How does compressing a .PDF file work?

These days the costs of in-memory decompression is much less than the costs of transmitting data over a network or reading it off disk. The cost of decompressing is normally more than paid for by reducing the amount of data being read from a slow storage medium.

As for why developers make a text-like format and then compress it instead of just making a smaller format, usually it is convenience. Highly compacted data is harder to work with, and usually isn’t smaller than “simple format + gzip”.

Of course the REAL answer to all this is that you shouldn’t be sending PDF forms to your clients at all, and instead host the required forms online and have them fill them in by clicking on a link in the email.

  • Kinthalis - web application developer.

:cool:

I’m troubled by a lot of the preceding discussion, as there are a number of somewhat vague and off-tangent answers in the mix. It’s been my experience that most users have no idea what a PDF file is and have absorbed a lot of weird notions from casual use, alternate software and, well, confused discussion.

PDF and AI (Adobe Illustrator native file format) and EPS (the grand-daddy of both, an Encapsulated Postscript file) are almost the same thing in most ways. A true PDF is an evolved and encapsulated Postscript file, which contains vector and font information that Reader and other tools use to reconstruct the document on the fly - just as a Postscript printer takes PS instructions and builds a page to print, Acrobat Reader takes very similar, highly congruent instructions and renders the page image.

This kind of PDF is enormously compact and even a complex form can be stored in 40-50kb, because it’s NOT a bit-image and the vector-based imaging of Postscript and its heirs is inherently very, very compact. It does put the load on the output device, be it a printer or a workstation, because it does take computational load to read those vector instructions and render the page at whatever maximum resolution the device is capable of. (As someone pointed out, though, this computation load is trivial for pretty much all computers newer than 10-12 years old, and not too bad even for old Pentium boxes.)

The confusion comes in when PDF is used as a container for scanned images. In that, it’s only slightly better than Word (which is effing abysmal; nothing could make me put my head down on my desk and cry like some five-page document scanned into a 6MB Word file that would fault, break and corrupt because of gamma-ray reflections from the Moon.) Too many people, I think, see and understand PDF as a variant of JPEG or TIFF another scanned image/document form.

When you get a PDF that’s basically a scanned image, it is a variant of JPEG or BMP or TIFF… encapsulated in a PDF framework. It’s not Acrobat’s fault that the file is gigantic and slow to open and slow to manipulate and most of the tools will not work on it because it’s not a live document, with vector-rendered layout and text. That is also an entirely secondary use of PDF - like every other document transferred using PDF, it’s probably the best way to get the material to another user or many other users and be sure that they will be able to open, view, print and maybe manipulate it, without having to rely either on a common software platform (like a compatible version of Word, say) or leave it up to the recipient to figure out which tool is best to open, say, a JPEG scan and use it as a document.

# Given request 1
In the PDF thread, condense the paragraph that begins "This kind of PDF is enormously compact" into a short bulleted list that keeps its main facts.

# Listed records

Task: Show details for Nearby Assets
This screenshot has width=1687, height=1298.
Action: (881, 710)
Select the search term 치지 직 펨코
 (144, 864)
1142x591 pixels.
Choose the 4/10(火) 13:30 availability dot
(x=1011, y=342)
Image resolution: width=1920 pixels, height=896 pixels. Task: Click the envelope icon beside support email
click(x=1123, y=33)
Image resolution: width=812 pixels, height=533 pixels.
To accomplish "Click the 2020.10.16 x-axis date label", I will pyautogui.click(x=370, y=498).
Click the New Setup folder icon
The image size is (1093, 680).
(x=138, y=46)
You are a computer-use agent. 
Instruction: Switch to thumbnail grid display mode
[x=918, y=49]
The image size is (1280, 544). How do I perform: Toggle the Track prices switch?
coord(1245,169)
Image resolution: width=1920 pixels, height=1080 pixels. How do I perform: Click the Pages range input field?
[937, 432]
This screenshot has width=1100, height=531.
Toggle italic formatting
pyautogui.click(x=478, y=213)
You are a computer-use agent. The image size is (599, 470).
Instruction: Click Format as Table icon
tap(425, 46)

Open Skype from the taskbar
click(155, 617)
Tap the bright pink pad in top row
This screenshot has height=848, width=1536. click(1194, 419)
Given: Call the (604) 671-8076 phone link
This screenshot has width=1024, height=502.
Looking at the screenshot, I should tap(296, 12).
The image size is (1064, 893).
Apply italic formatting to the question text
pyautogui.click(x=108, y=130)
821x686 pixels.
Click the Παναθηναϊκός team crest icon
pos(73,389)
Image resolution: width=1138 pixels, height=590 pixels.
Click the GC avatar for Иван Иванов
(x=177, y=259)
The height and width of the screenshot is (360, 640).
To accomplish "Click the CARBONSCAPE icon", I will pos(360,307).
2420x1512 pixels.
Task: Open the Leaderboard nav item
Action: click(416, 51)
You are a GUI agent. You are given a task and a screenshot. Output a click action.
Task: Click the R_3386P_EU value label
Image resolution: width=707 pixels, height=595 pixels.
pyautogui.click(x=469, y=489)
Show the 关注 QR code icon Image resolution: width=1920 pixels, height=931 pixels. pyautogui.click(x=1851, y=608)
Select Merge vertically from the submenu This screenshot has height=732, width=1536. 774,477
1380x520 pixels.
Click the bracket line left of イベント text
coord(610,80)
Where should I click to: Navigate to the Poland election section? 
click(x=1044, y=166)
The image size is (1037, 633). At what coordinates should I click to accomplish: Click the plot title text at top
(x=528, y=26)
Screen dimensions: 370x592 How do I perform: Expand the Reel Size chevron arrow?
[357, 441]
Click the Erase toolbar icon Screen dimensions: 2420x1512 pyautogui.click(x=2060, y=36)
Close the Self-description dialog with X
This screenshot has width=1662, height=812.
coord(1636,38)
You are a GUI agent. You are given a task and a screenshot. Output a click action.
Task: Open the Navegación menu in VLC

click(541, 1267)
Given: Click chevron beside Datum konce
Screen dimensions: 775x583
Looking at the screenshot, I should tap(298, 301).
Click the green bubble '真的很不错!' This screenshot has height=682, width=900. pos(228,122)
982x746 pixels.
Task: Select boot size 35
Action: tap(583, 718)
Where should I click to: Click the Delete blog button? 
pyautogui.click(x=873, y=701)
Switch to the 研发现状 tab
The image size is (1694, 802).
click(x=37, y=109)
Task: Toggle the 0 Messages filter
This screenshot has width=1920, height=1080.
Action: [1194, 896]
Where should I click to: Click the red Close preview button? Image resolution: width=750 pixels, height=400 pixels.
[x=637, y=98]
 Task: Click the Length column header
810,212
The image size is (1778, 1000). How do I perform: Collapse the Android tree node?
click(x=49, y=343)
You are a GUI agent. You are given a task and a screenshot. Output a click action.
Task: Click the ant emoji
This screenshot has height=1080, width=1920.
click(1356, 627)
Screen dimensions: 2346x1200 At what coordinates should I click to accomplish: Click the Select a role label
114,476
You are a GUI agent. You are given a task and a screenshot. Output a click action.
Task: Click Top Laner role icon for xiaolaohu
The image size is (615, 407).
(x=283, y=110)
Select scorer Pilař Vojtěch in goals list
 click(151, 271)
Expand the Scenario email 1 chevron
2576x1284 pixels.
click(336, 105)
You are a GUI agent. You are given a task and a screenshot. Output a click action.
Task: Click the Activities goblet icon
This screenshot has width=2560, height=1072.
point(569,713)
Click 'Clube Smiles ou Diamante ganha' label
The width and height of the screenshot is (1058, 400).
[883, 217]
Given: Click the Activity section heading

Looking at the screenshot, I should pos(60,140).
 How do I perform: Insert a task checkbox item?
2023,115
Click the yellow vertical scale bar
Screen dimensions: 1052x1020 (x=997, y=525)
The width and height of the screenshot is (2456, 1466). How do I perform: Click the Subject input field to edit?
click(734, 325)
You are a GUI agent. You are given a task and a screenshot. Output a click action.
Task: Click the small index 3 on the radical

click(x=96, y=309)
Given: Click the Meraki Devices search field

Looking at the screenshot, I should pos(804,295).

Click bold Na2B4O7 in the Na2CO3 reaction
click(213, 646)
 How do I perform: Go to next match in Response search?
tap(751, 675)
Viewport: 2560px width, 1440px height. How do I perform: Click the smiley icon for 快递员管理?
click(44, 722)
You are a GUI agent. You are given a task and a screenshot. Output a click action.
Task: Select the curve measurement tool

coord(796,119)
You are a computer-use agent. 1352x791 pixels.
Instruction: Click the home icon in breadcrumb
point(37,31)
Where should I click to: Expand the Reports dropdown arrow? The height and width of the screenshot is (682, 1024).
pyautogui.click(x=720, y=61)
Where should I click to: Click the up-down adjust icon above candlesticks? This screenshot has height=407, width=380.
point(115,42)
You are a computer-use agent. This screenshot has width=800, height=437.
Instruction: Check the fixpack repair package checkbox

# Given request 2
In the records, lay out everything from the line containing "Given: Click chevron beside Datum konce" down to the line containing "click(x=37, y=109)" as a numbered list, with blank lines omitted.

# Output 1
- A PDF of this kind is very compact; even a complex form can take only 40-50kb.
- It is small because it is not a bit-image, and vector-based Postscript imaging is inherently compact.
- The output device, whether a printer or a workstation, carries the load, since it must compute the vector instructions to render the page at its maximum resolution.
- That computation is trivial for almost any computer newer than 10-12 years old, and not too bad even for old Pentium boxes.

# Output 2
1. Given: Click chevron beside Datum konce
2. Screen dimensions: 775x583
3. Looking at the screenshot, I should tap(298, 301).
4. Click the green bubble '真的很不错!' This screenshot has height=682, width=900. pos(228,122)
5. 982x746 pixels.
6. Task: Select boot size 35
7. Action: tap(583, 718)
8. Where should I click to: Click the Delete blog button? 
9. pyautogui.click(x=873, y=701)
10. Switch to the 研发现状 tab
11. The image size is (1694, 802).
12. click(x=37, y=109)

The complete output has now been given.